-------- Task material

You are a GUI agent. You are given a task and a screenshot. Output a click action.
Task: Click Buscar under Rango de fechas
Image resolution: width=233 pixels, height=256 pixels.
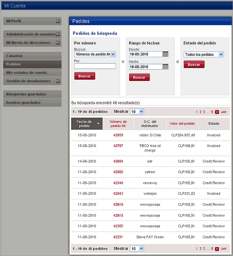click(139, 78)
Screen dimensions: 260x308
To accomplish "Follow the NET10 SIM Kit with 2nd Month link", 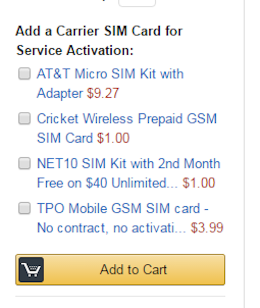I will tap(128, 164).
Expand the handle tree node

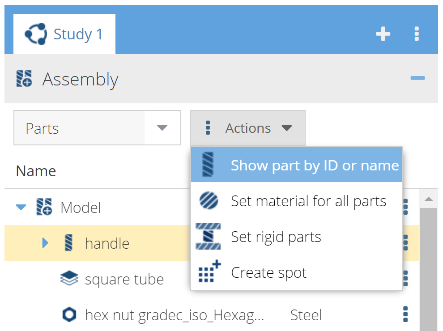(x=45, y=243)
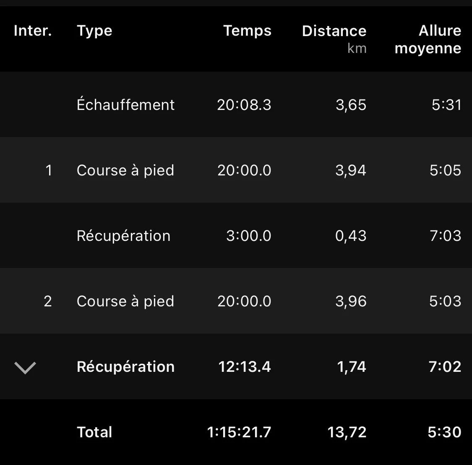Tap the 3,96 distance value
The width and height of the screenshot is (472, 465).
[351, 301]
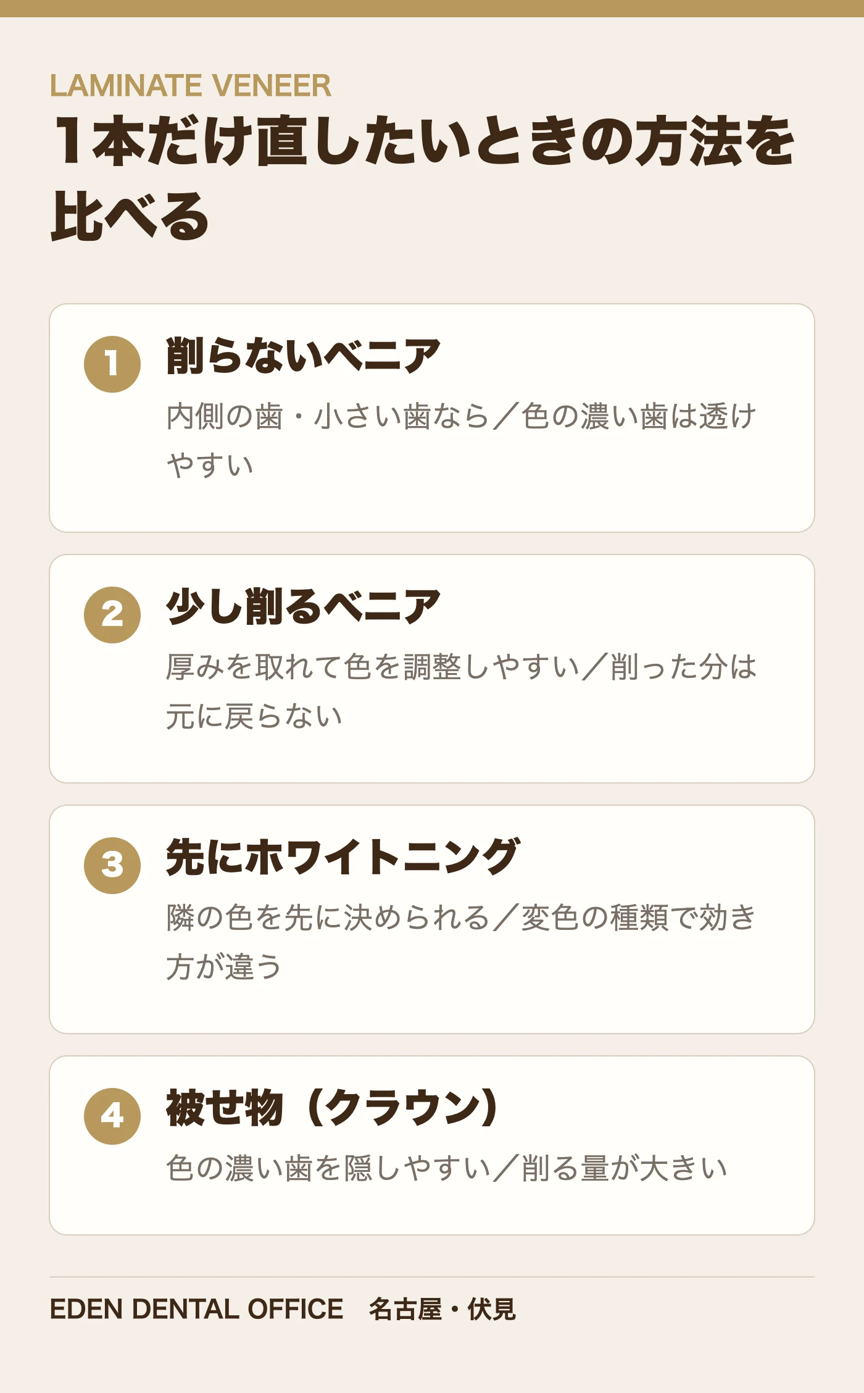The height and width of the screenshot is (1393, 864).
Task: Click the number 4 circle badge
Action: coord(112,1116)
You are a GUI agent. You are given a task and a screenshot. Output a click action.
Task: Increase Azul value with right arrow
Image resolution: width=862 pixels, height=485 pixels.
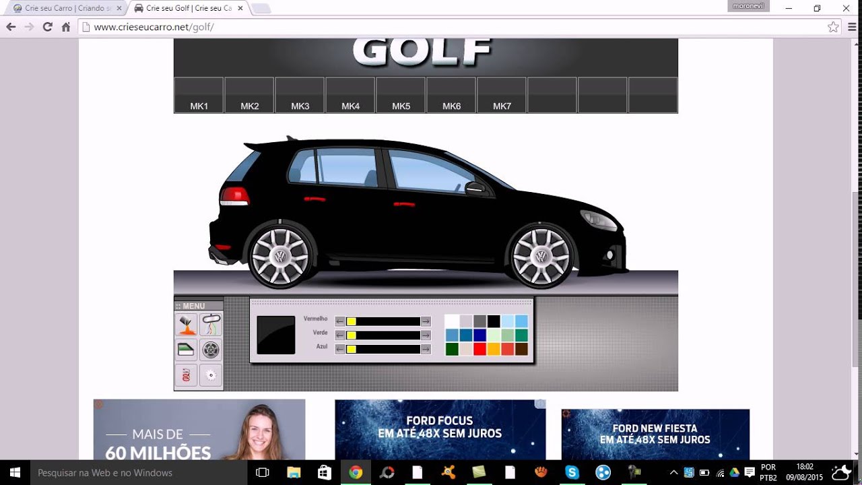pos(426,349)
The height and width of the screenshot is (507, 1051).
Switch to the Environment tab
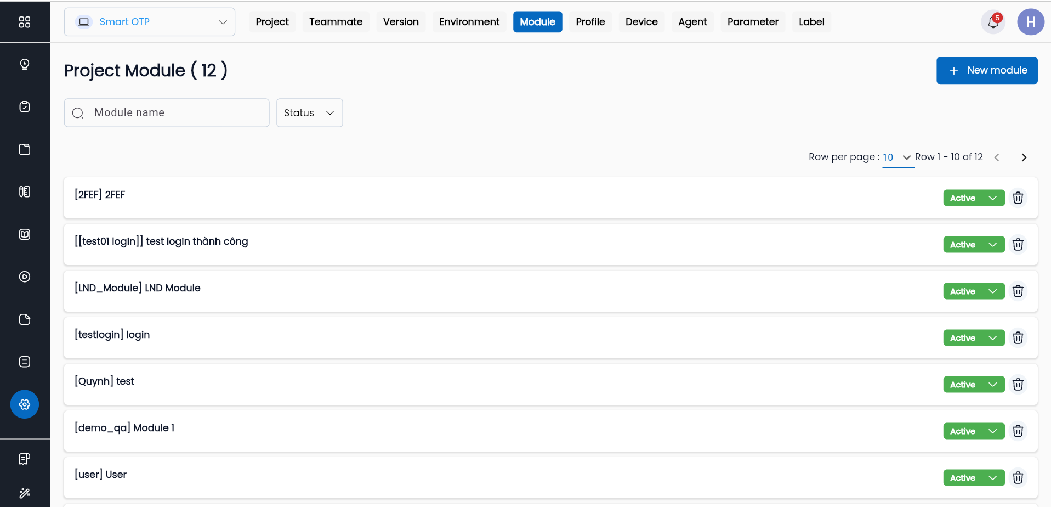pos(469,22)
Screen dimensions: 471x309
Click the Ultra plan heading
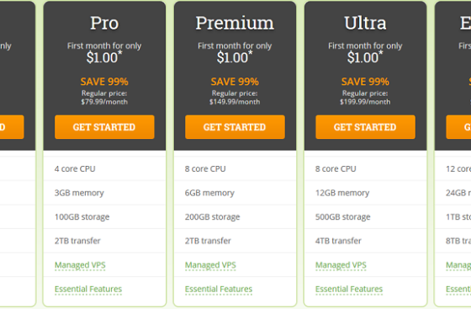click(x=365, y=23)
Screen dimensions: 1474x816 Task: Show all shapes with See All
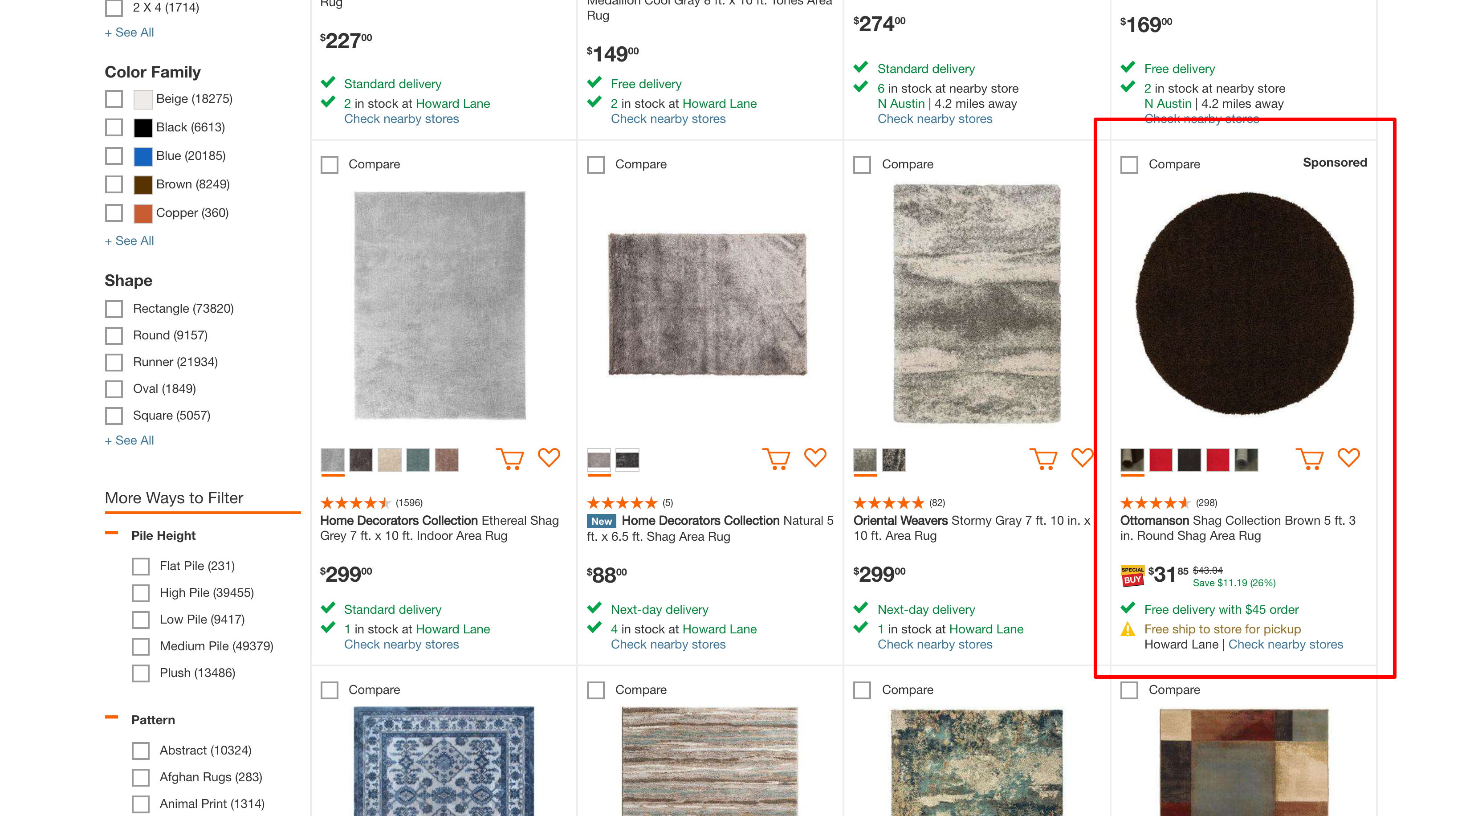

----------------

**Your objective:** From the line containing "Expand the handle tree node" through the last line of the entries, copy each line exactly and only those, skipping all pictures.

**Response area:**
Expand the handle tree node

(x=45, y=243)
Tap the 3,96 distance value
The width and height of the screenshot is (472, 465).
[351, 301]
The height and width of the screenshot is (1393, 864).
Task: Click the number 4 circle badge
Action: coord(112,1116)
You are a GUI agent. You are given a task and a screenshot. Output a click action.
Task: Increase Azul value with right arrow
Image resolution: width=862 pixels, height=485 pixels.
pos(426,349)
The height and width of the screenshot is (507, 1051).
Switch to the Environment tab
pos(469,22)
Screen dimensions: 471x309
Click the Ultra plan heading
click(x=365, y=23)
Screen dimensions: 1474x816 Task: Show all shapes with See All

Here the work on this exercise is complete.